The Thirteenth Palestinian Government
From the earliest days, once the Egyptian President, Anwar Sadat forced the United States back in 1978 to take an active role in resolving the Palestinian problem, we have largely focused our efforts on security and the key final status issues like borders and Jerusalem. President Bush embraced thepolicy of a two state solution, but aside from some discussions in the context of the Autonomy negotiations and in the Oslo process years ago, there has been very little focus on what the Palestinian State will look like, how it will be organized and what are the premises on which it will be based. Presumably, these are questions that the Palestinians will have to answer in due course. But, it is very hard for me to imagine that Israel, or for that matter the United States, is a disinterested party. Will the Palestinian state look like Gaza under Hamas? If that is the expectation then it is not very likely that negotiations on the final status, even if started, would ever result in an agreement.
What we have all known for a long time is that Israel will not accept a hostile, independent state in the West Bank and Gaza and nor should it. If there was ever any doubt of this, all we need to do is to examine the Israeli and US reaction to Hamas' rule over Gaza. The Israelis will have to know who their neighbors are and will have to have a high degree of confidence that once a Palestinian state is established, it will not become a launching pad for attacks on Israel. Without a substantial degree of mutual confidence, issues like security, settlements, borders, Jerusalem and refugees cannot be resolved. This is not only a question of lines on a map. It is also a question of intentions.
Certainly, the Palestinian record thus far does not fill one with confidence. The divided polity, the clinging to rhetoric instead of reality, the record of corruption in the Palestinian National Authority, and failure to govern effectively even in areas where the Authority has sway, creates the expectation of failure, instability, and continued hostility toward Israel as the path of least resistance.
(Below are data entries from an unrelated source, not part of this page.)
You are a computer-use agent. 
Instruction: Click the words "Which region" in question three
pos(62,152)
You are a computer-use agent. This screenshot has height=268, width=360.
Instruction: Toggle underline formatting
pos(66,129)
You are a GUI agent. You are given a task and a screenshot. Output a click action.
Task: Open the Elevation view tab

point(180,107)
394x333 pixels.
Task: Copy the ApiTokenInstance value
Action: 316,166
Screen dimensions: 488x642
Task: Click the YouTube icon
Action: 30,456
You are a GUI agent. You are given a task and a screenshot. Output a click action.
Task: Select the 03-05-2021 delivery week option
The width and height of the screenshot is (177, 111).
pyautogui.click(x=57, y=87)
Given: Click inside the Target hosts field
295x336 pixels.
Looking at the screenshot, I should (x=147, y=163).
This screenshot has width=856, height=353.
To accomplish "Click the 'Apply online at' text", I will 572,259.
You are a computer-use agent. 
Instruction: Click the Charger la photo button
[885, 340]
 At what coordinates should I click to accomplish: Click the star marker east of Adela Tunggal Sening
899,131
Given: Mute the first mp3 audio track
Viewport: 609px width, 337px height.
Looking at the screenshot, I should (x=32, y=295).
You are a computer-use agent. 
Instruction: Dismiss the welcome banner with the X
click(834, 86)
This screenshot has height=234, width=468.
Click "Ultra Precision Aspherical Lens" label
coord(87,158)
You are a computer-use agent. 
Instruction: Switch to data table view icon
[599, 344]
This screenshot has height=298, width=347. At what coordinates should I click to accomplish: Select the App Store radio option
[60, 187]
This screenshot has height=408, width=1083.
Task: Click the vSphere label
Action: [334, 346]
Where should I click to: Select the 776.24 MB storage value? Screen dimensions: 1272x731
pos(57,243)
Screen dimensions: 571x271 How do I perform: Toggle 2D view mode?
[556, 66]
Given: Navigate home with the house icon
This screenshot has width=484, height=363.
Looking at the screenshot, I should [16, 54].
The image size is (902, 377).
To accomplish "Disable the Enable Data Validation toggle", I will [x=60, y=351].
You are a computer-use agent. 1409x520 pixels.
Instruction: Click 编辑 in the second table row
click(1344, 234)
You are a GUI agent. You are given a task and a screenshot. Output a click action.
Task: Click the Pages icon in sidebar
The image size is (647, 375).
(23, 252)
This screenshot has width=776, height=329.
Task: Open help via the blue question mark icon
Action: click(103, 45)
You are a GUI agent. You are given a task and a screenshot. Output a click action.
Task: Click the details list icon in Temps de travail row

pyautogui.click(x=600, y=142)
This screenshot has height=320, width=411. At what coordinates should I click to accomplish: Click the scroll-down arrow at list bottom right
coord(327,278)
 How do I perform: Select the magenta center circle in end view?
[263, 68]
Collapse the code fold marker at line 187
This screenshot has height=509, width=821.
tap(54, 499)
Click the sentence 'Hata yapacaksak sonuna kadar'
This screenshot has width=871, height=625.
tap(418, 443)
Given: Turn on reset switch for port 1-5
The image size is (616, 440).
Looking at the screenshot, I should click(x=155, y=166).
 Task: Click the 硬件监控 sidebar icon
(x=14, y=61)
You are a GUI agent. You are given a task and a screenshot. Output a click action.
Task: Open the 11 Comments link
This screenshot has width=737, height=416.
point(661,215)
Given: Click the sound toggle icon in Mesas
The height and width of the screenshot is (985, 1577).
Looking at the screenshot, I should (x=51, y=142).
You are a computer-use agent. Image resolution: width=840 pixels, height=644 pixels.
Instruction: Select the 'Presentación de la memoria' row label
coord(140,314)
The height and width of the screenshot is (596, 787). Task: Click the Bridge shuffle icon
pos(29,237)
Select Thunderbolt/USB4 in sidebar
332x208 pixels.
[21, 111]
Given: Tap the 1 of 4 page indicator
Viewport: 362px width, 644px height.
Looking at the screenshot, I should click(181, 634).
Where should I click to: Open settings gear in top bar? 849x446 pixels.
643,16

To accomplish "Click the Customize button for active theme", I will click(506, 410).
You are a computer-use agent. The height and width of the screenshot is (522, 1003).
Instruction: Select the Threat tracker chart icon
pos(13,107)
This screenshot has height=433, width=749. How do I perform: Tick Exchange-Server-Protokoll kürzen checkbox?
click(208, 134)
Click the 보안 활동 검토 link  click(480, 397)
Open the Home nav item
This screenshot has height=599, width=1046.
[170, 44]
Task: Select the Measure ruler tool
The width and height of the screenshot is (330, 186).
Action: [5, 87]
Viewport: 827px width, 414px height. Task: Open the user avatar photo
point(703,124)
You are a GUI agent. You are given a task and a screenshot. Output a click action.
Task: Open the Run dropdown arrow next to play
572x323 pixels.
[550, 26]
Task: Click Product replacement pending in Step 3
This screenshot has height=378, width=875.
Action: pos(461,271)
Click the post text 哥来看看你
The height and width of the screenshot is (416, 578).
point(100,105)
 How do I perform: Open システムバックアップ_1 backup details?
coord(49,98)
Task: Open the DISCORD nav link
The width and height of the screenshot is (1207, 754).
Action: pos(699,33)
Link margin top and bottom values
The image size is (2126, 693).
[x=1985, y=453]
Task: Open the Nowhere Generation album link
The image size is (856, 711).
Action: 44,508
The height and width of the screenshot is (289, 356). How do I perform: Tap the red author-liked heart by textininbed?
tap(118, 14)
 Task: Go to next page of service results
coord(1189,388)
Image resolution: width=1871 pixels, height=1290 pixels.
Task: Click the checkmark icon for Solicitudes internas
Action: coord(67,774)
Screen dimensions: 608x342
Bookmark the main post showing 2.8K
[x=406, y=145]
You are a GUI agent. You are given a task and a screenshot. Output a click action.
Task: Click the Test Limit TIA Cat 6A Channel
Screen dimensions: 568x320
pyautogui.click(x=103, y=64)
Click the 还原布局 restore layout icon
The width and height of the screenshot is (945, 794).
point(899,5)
Palestinians have been reluctant to take on the hard issues of coming to grips with their internal differences using the excuse that with the Israelis hovering over every decision and intervening at will, the Palestinians cannot determine their own vision or begin the construction of their own state. They have been unwilling to take the difficult steps of forging a common Palestinian vision and policy in the absence of the concrete governmental structure of a State in being - until now.
Now the Palestinian National Authority is advancing a new approach in its program of the thirteenth government entitled "Palestine: Ending the Occupation, Establishing the State" published in August 2009. This is a document that has received little notice in the media, but which lays out a picture of a Palestinian state that could, if implemented, enable a constructive process of peace making. The document includes a forward by Salam Fayyad, the Palestinian Prime Minister that sets out the objectives of the Government for the next two years as a "full commitment to this state-building endeavor" and emphasizes that such a program is "critical" to the "creation of the independent state of Palestine on the Palestinian territory occupied in 1967, with East Jerusalem as its capital." Fayyad's formulation in his cover letter is interesting since it is not found in the document itself. He refers to "East" Jerualem - the document consistently refers to "Jerusalem" without any modifier. The document itself has problems such as repeated references to UN General Assembly Resolution 194, which established the "right of return" of Palestinian refugees to their homes based on their free choice. However, the document assigns responsibility of dealing with the refugees to the Palestinian Liberation Organization and not to the Palestinian Authority or its government.
The agenda that the program of the 13th government has set out is surprisingly detailed, which is unusual for political documents that have to appeal to a broad constituency. What is even more surprising is the level of self-criticism that is implied by the document. Repeated references to the need for auditing government functions would appear to be in response to the heavy criticism of the Authority as being corrupt. It would also tend to indicate that over the 17 years that the Palestinian Authority has been in existence, virtually no reforms have taken place, no strategic plan has been developed, no consensus on goals and vision has been reached, and that there has been little or no effort to establish the foundation for a viable Palestinian state. A lot of the credit for this dysfunctional history has to be laid at the feet of Yasser Arafat whose style of governing was divide, conquer and never decide.
While one could nit-pick the program. Certainly there are aspects that will cause heartburn particularly within the Palestinian community, but also among some Israelis. Furthermore, there is a long distance between statements of intention and facts on the ground. It remains to be seen if Abu Mazen and Salam Fayyad can deliver on the vision and reform. But it is virtually certain, in my view, that without such an effort on the part of the Palestinians, there will be no peace agreement, no Palestinian state, and no respite from terrorism. The program's success is, as Prime Minister Fayyad says, essential if a peace agreement is to be reached. The program is predicated on and designed to help achieve the unification of the Palestinian polity, without which I do not give the peace process a snowball's chance of succeeding. This is the very first time that we have seen a concrete, rational, official Palestinian projection of what a Palestinian state might look like and how it could sustain peace as a democracy based on the rule of law. That has been an important missing ingredient in all the past efforts to concoct a peace between Israelis and the Palestinians. We should give Salam Fayyad our full support and help him make his vision real.